Problem to work on:
Switch "icon" to "button" in the items below and leave everything else as it is. Omit the pictures from your answer.

Screenshot and document pointing data:
· · ·

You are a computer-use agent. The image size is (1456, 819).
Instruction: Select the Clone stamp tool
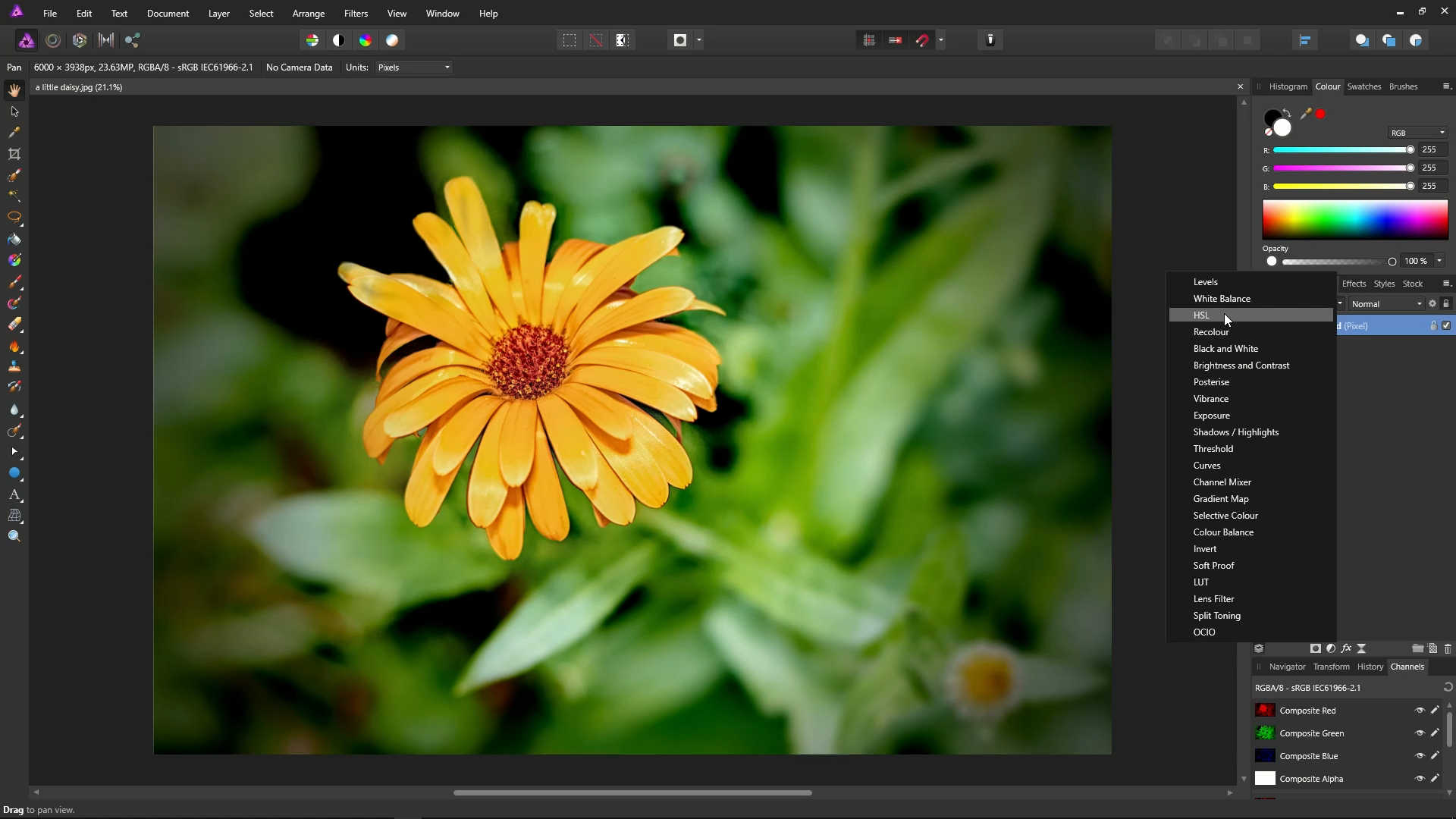(x=14, y=367)
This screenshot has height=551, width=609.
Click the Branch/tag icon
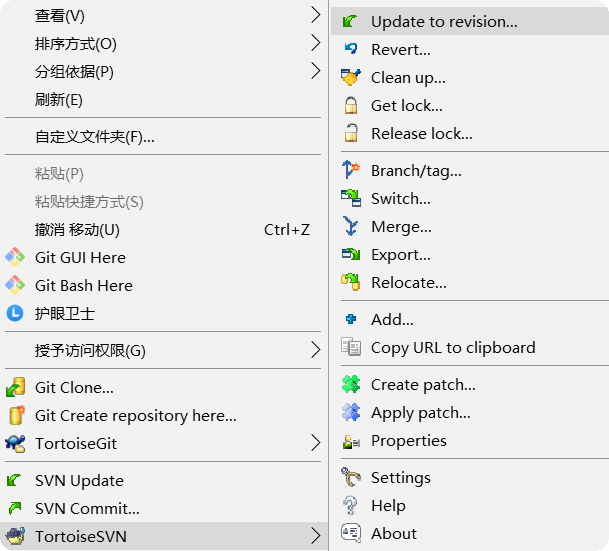click(350, 170)
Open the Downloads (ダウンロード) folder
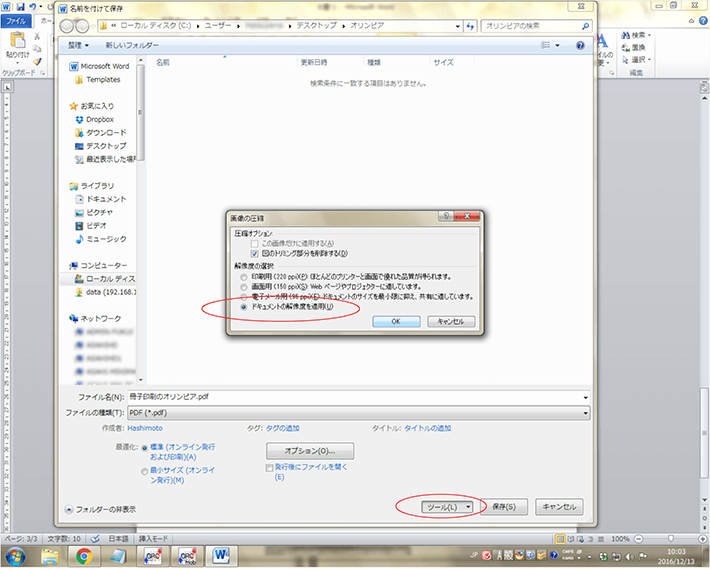 coord(105,133)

· · ·

Answer to this problem:
You are a computer-use agent. The image size is (1456, 819).
Instruction: Select the Clone stamp tool
(x=14, y=367)
This screenshot has height=551, width=609.
Click the Branch/tag button
click(350, 170)
Open the Downloads (ダウンロード) folder
 coord(105,133)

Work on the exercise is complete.